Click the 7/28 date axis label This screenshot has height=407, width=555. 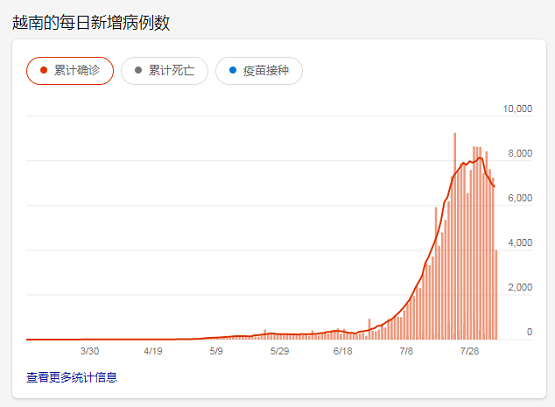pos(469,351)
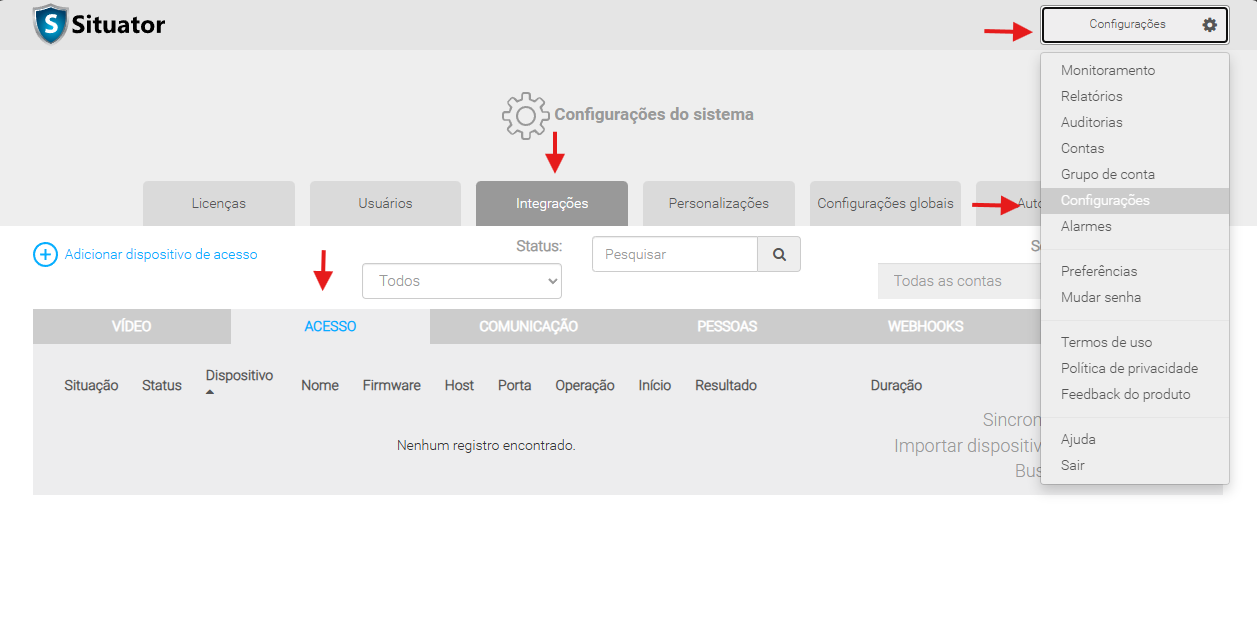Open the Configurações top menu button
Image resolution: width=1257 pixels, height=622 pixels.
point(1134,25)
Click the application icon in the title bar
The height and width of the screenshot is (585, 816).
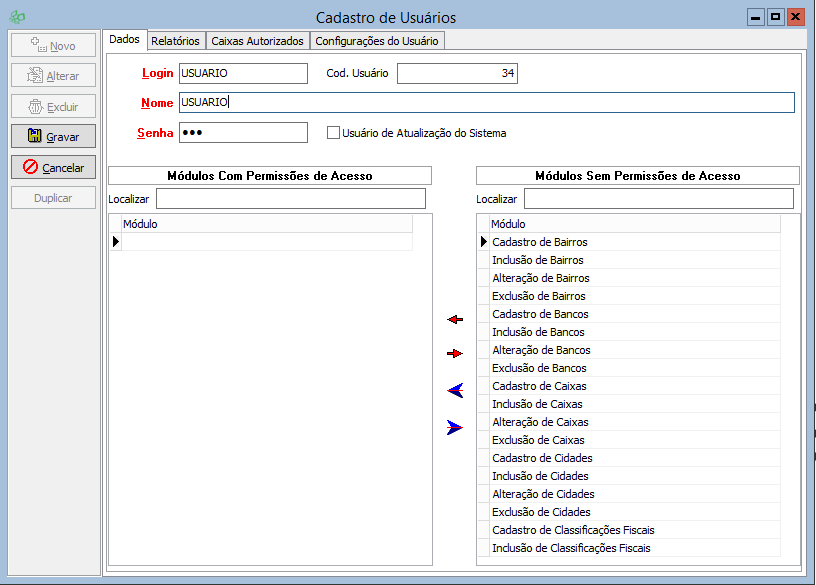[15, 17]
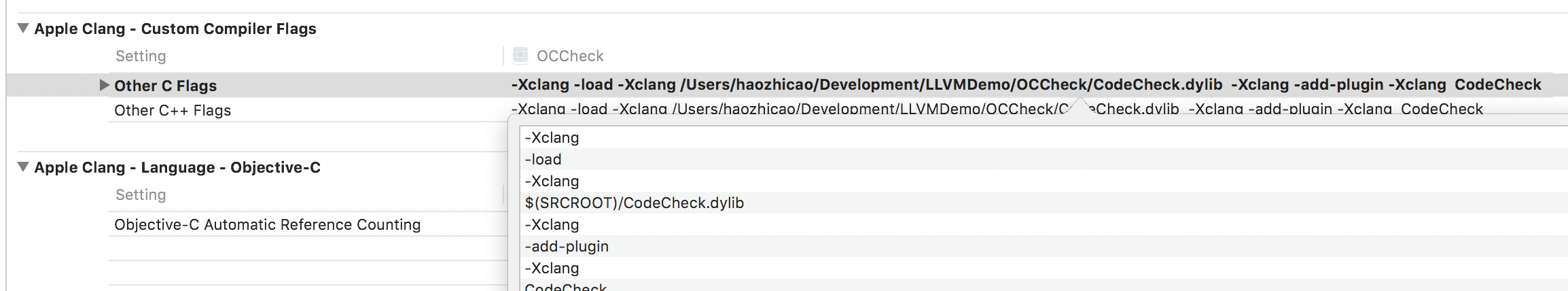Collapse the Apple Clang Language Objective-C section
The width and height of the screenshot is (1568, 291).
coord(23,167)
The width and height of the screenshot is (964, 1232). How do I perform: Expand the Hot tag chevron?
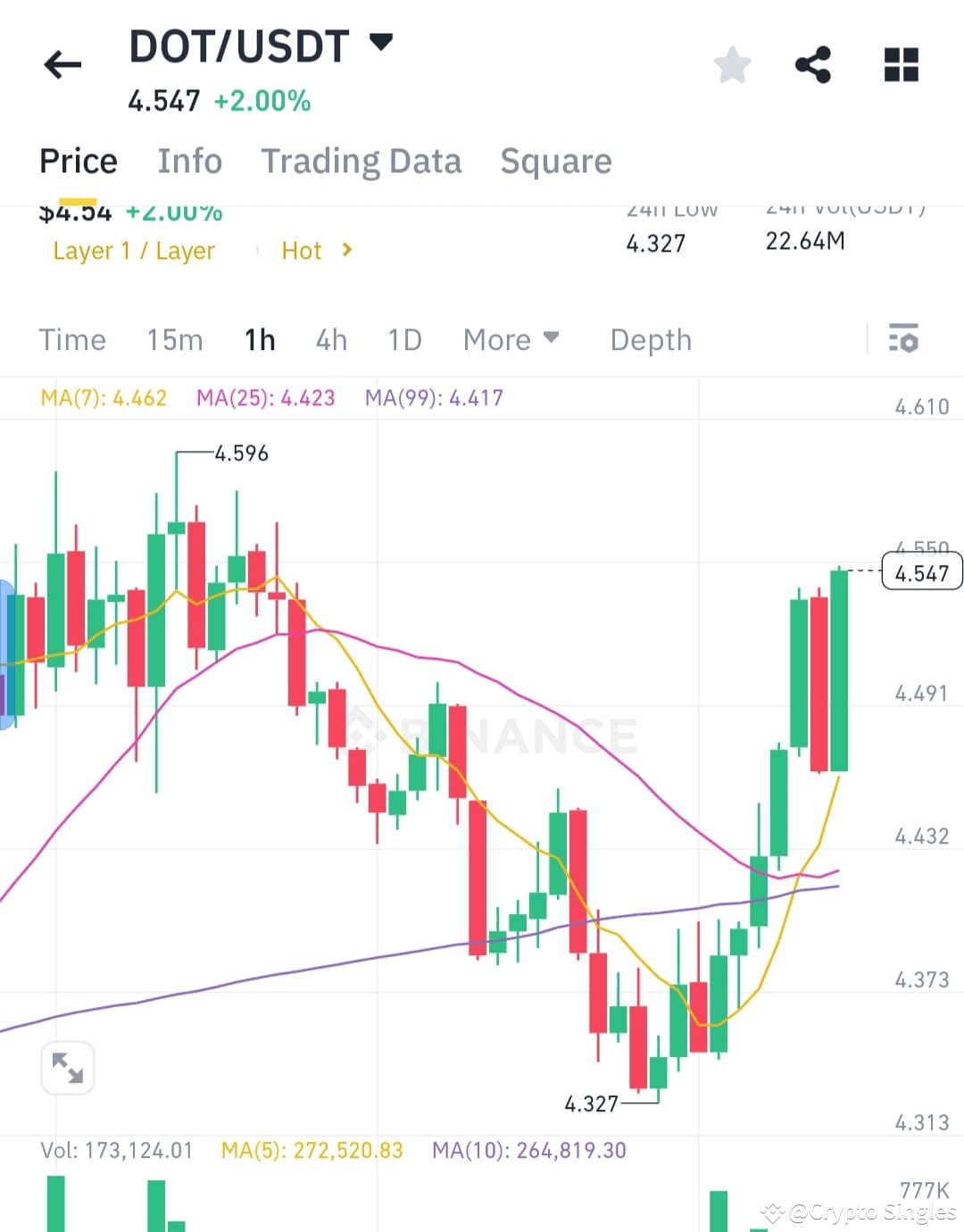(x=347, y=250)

▶ **Your instructions**
Each line from the one bearing "The height and" through the final line of the records is to be copied exactly, and no pictures are to be included.

▶ **Solution below**
The height and width of the screenshot is (585, 816).
[15, 17]
Collapse the Apple Clang Language Objective-C section
The width and height of the screenshot is (1568, 291).
coord(23,167)
The width and height of the screenshot is (964, 1232). How do I perform: Expand the Hot tag chevron?
(x=347, y=250)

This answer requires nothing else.